By contraposition: suppose that $f(\mathbb{C})\subseteq \mathbb{C}\backslash B(z_0,r)$ for a certain $z_0\in\mathbb{C}$ and $r>0$. First, let's consider $z_0=0$, then $1/f:\mathbb{C}\to \bar{B}(0,1/r)$ is holomorphic on the whole set $\mathbb{C}$. ...
I don't see why we can conclude that $1/f$ is an entire function? What about possible zeroes of $f$? Isn't $1/f$ holomorphic on $\mathbb{C}\backslash\{\text{zeroes of }f\}$?
Thanks.
On
First, note that a composition of holomorphic functions is holomorphic.
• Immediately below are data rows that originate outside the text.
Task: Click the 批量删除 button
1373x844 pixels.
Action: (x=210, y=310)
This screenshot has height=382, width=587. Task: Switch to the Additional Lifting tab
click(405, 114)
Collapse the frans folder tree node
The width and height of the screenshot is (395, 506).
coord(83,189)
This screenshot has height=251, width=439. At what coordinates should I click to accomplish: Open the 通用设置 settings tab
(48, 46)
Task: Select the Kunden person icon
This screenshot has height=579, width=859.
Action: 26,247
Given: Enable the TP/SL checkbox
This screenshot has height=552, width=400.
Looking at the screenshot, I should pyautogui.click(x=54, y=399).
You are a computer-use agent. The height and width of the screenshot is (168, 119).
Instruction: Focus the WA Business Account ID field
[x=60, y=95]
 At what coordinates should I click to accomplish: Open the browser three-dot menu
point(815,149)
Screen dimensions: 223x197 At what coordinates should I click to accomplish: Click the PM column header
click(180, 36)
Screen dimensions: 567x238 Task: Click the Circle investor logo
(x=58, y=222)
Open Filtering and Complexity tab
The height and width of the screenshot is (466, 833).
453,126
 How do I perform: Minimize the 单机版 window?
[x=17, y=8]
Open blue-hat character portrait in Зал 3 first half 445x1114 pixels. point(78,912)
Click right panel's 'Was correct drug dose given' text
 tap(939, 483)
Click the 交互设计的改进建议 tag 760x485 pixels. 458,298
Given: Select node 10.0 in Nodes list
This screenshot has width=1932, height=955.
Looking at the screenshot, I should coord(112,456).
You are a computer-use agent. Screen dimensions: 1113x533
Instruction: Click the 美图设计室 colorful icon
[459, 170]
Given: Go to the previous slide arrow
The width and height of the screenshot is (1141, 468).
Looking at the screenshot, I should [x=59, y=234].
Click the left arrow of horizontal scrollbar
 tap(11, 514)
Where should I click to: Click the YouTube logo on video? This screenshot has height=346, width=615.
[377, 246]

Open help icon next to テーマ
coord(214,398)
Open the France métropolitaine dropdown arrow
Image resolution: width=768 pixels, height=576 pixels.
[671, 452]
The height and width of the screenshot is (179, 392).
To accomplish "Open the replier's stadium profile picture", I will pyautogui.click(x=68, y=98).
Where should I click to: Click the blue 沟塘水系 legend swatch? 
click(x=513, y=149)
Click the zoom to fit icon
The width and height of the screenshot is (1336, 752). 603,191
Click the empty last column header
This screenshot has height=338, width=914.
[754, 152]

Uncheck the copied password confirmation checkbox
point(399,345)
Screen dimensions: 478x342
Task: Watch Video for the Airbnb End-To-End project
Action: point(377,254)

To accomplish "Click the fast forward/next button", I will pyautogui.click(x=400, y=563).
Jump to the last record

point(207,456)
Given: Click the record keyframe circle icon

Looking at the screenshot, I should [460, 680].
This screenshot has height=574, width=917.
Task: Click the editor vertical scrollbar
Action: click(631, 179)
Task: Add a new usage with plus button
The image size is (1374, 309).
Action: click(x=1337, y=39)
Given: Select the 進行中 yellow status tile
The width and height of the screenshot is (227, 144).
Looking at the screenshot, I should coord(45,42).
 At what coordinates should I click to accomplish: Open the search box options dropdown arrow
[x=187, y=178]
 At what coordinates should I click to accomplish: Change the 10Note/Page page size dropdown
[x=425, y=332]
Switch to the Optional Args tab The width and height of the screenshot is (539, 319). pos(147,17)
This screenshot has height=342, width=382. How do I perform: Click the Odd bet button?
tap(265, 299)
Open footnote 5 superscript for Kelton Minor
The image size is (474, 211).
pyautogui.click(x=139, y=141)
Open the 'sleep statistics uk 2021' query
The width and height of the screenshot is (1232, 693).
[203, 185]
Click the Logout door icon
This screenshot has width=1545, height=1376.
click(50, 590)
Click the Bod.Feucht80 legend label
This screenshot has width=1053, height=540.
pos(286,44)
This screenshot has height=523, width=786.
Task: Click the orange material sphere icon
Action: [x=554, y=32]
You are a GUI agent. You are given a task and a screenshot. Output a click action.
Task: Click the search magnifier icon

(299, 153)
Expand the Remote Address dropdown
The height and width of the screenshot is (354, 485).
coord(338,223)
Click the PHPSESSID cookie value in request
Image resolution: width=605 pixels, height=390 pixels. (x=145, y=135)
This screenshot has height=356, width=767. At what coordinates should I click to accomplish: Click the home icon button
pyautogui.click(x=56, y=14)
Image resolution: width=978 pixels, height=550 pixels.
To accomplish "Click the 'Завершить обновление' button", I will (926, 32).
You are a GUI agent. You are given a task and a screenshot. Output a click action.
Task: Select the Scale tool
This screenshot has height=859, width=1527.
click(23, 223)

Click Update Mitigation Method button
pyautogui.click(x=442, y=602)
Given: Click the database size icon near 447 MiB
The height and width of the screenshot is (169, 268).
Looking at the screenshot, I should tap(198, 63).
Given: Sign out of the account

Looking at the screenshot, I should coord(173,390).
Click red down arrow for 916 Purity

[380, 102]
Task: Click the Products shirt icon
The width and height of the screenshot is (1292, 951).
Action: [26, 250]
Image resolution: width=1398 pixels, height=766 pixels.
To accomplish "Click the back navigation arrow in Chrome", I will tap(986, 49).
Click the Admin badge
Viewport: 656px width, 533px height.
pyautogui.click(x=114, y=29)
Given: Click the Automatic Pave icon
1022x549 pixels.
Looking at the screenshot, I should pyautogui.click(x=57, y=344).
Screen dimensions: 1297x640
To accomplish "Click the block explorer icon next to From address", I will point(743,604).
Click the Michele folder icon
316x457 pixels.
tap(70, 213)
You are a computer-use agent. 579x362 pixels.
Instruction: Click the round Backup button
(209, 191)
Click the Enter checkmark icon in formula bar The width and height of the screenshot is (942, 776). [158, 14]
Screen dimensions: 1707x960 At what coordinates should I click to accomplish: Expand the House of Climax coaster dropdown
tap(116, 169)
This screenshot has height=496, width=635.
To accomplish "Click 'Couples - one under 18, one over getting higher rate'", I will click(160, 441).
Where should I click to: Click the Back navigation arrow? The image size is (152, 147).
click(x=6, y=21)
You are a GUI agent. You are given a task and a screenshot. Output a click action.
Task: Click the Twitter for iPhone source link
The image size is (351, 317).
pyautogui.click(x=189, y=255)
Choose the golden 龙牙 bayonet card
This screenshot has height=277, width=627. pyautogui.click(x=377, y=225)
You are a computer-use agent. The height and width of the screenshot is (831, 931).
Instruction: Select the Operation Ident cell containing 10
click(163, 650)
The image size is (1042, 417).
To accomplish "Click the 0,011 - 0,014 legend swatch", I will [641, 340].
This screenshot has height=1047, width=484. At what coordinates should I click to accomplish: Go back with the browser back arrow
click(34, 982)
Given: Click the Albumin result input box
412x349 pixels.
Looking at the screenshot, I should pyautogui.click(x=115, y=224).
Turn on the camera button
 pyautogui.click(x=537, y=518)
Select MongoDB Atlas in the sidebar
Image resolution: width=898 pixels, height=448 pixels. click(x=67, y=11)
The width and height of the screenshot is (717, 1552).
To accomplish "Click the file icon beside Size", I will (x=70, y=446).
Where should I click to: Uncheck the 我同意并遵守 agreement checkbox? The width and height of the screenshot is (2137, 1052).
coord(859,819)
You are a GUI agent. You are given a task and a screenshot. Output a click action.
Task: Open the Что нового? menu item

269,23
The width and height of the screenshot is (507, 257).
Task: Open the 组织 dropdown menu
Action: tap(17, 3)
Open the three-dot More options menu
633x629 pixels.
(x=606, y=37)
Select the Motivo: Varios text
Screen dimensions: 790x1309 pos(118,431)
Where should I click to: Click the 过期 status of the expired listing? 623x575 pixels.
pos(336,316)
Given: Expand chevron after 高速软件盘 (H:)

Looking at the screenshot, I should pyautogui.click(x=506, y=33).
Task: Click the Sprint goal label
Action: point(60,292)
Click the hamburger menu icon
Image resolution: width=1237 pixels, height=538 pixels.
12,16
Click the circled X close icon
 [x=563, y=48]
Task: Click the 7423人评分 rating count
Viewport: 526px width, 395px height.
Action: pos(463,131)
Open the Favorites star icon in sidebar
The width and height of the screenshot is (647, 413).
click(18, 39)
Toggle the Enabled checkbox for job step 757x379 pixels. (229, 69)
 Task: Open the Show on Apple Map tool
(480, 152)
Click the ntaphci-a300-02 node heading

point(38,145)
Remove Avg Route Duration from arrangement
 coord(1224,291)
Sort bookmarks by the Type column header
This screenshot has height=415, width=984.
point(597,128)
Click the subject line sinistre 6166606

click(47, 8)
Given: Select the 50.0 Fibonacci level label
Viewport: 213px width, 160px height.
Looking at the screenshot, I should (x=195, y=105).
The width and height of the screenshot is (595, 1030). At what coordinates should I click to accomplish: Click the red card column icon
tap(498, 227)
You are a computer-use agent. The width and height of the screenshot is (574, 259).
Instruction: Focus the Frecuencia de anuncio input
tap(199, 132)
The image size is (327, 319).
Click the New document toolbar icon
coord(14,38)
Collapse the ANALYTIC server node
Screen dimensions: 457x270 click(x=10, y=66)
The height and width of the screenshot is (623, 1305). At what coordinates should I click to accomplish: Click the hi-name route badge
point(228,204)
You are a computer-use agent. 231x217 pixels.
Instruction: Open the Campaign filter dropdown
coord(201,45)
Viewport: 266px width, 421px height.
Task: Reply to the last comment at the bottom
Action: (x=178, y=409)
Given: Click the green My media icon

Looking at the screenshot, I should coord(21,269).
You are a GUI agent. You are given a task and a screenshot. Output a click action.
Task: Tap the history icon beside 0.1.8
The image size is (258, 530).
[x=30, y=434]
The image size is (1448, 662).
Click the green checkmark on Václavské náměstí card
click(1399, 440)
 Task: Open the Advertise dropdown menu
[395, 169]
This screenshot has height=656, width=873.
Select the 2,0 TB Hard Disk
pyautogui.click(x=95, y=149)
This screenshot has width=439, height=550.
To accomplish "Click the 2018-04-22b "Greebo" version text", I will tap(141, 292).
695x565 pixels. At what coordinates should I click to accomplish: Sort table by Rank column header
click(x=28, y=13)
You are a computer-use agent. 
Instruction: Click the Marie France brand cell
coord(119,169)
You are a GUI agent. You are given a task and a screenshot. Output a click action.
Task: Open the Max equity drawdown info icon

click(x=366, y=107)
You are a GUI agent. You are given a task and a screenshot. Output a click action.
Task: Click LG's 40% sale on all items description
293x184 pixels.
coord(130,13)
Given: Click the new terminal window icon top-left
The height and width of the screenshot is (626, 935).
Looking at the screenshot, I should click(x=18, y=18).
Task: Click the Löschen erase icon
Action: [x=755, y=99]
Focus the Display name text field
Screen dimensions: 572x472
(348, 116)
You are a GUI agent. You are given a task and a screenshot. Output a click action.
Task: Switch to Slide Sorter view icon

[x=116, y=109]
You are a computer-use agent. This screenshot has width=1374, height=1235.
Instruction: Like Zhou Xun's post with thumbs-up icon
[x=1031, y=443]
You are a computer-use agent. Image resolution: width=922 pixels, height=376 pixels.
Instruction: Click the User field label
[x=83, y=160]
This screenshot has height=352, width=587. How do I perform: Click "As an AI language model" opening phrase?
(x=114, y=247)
$f$ is holomorphic on $\mathbb{C}$ and $g(z)=\frac{1}{z}$ is holomorphic on $\mathbb{C} \setminus \{0\}$.
So if you know $f$ has no zeroes, because $f(\mathbb{C}) \subseteq \mathbb{C} \setminus \{0\}$, then the composition $g \circ f = \frac{1}{f}:\mathbb{C} \rightarrow \mathbb{C}$ is a composition of holomorphic functions, and as such holomorphic (which means it's entire beacause its domain is $\mathbb{C}$).
You assume that $f(\mathbb C) \subseteq \mathbb C \setminus B(0, r) \subseteq \mathbb C \setminus \{0\}$. So $f$ does not have any zeros, whence $1/f$ is an entire function.